And unfortunately, as part of FMLN’s greater betrayal of the revolution, it worked. On April 12, 1983, Comandante Marcial was driven to commit suicide in temporary-yet-severe political demoralization. After finding out of the treachery of his fellow Central Committee members, who worked in unison with the FMLN rat-traitors, the revolutionary military strategist could not overcome the high-treason committed against him, against Marxism, against the masses, and against the revolution.
Revolutionary Communists are not immune to demoralization, even Great Leadership. Bends in the revolutionary road toward Communism are sure to rise up. They are natural. It would be strange and suspect for the road to Communism to be easy and a straight line. If any one, especially leadership, promises you a frictionless, peaceful transition from capitalism to socialism, they should be shot dead where they stand, right then and there, for they are traitors to the revolution and dangerous peddlers of poison.
It must be understood that the mishandling of the liquidation of La Comandante Ana María , and not her actual assassination, as well as the suicide of Comandante Marcial were the final mortal blows to the FPL-FM. They would never recover and devolve into rightism, eclecticism, anti-Marxism and eventual dissolution and liquidation into the rightist headquarters of the FMLN.

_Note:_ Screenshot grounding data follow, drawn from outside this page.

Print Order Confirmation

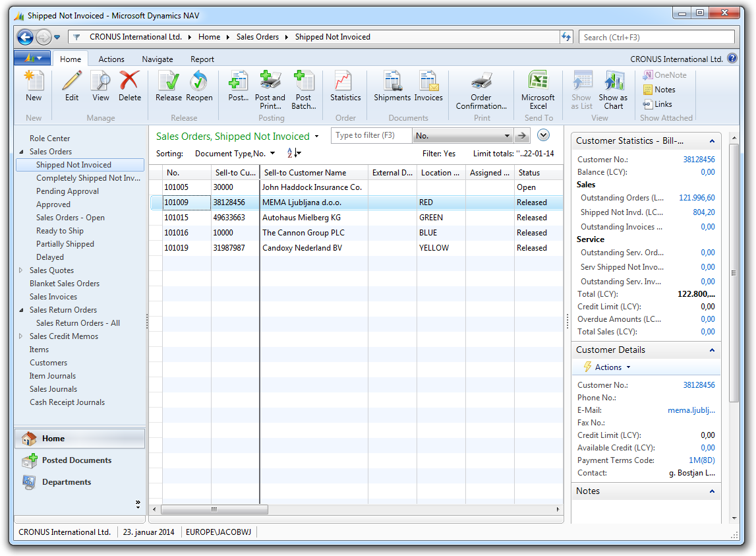pyautogui.click(x=480, y=86)
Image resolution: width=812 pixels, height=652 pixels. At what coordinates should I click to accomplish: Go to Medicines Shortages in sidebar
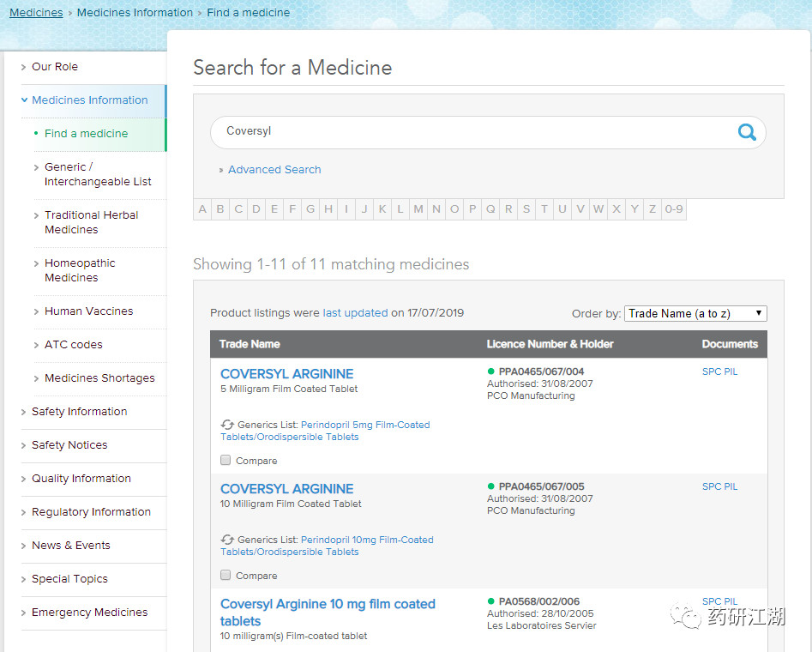click(x=99, y=378)
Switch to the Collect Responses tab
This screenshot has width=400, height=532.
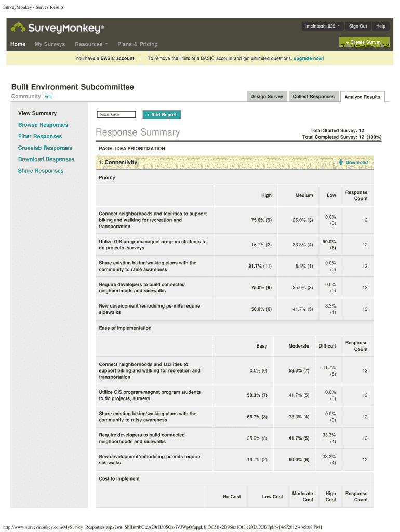pos(313,96)
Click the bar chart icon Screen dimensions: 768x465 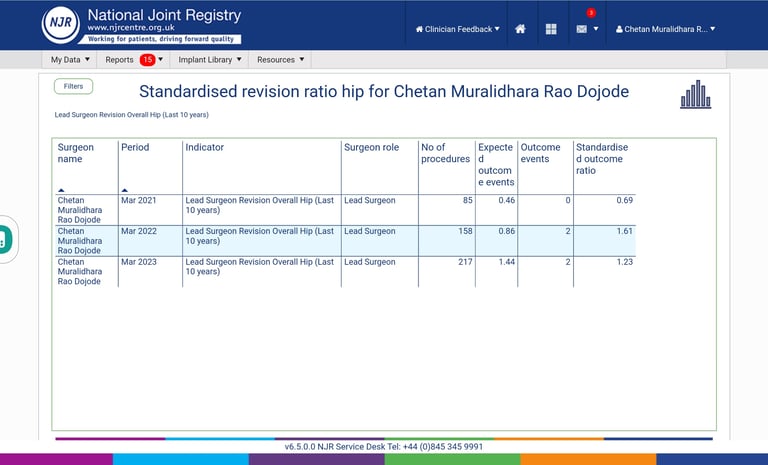pyautogui.click(x=696, y=94)
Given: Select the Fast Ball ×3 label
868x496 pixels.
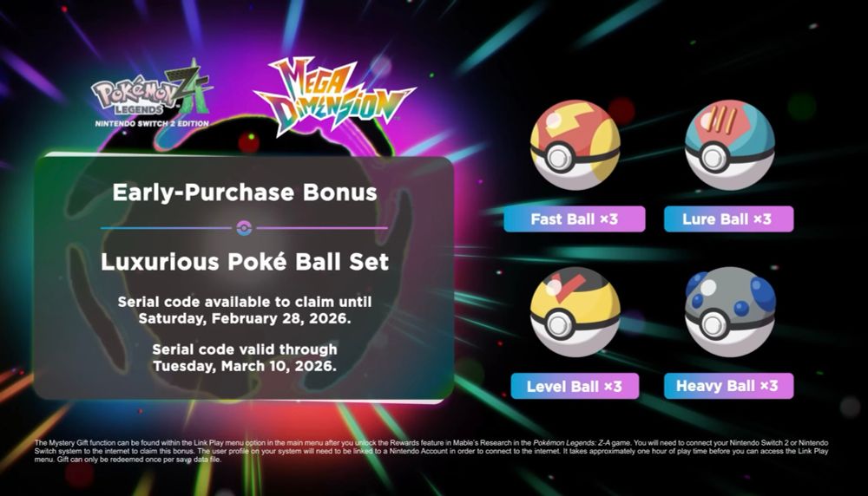Looking at the screenshot, I should coord(574,219).
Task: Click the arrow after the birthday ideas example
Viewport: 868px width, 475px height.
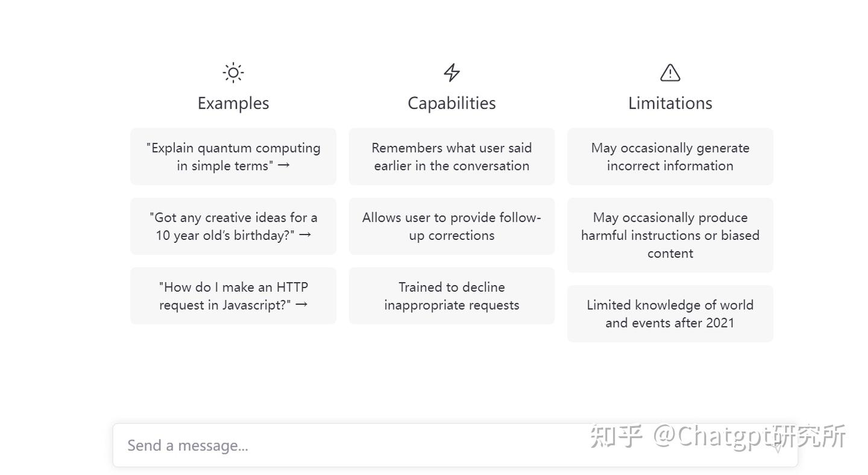Action: click(305, 234)
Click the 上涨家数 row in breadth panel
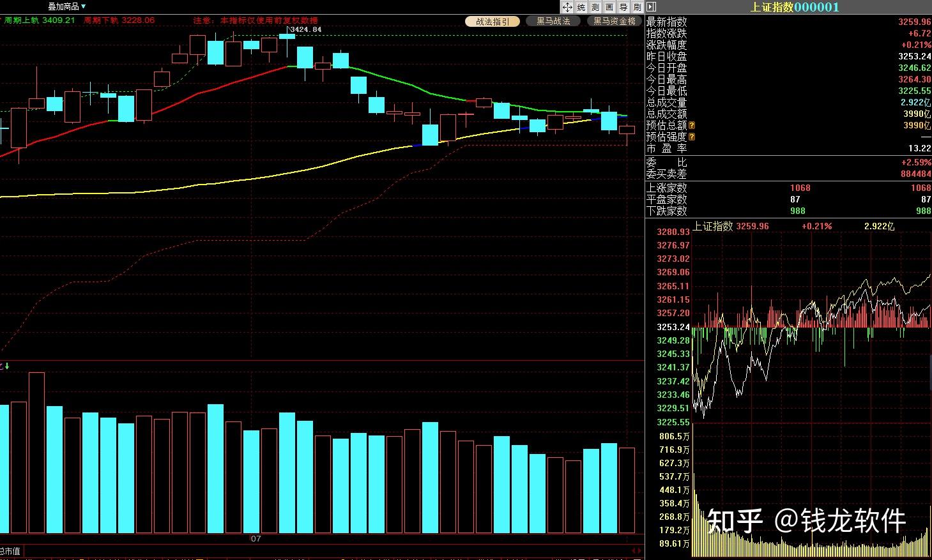The image size is (932, 560). click(666, 188)
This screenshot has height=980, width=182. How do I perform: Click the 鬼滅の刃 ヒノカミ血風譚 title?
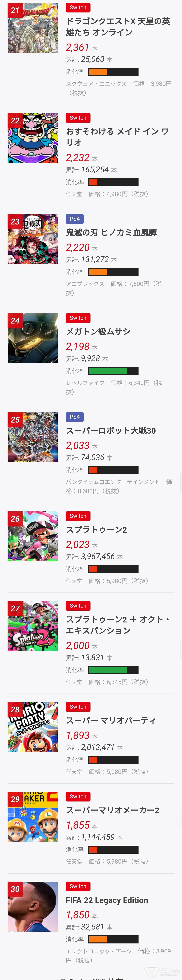(x=111, y=232)
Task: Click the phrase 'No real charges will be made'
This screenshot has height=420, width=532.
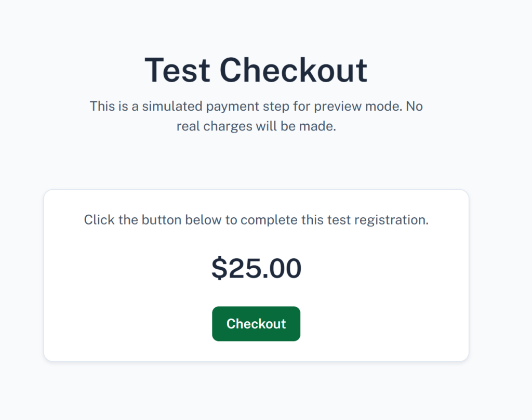Action: (257, 126)
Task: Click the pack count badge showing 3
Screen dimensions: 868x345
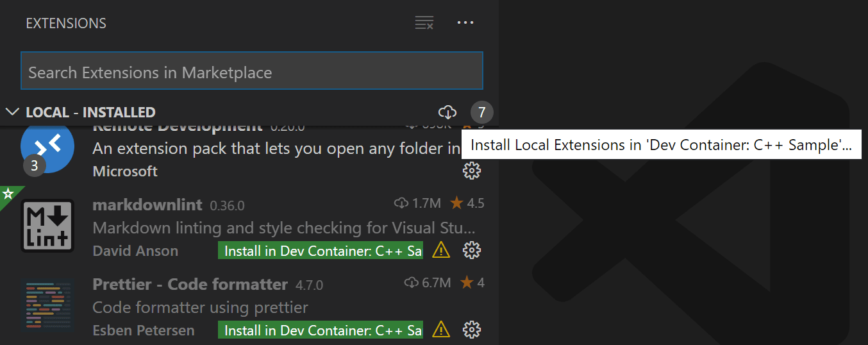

But shortly after his death, a group emerged within the FPL-FM who saw through all the murky revisionism and treachery against the Great Leader Comandante Marcial: El Frente Clara Elizabeth Ramirez (FCER)  who would, for a short while, continue with the armed struggle but independent of the FMLN and the surviving and deformed FPL-FM.
April 12 must be a time to remember Comandante Marcial. It should be included in the International Communist Movement as a day of commemoration for the great martyr of the Salvadoran People’s War. It should adorn our political calendars and remind us that it is a time to reflect, to reaffirm Marxism as the proletariat’s guiding ideology – today we call it Maoism – on the march toward Communism.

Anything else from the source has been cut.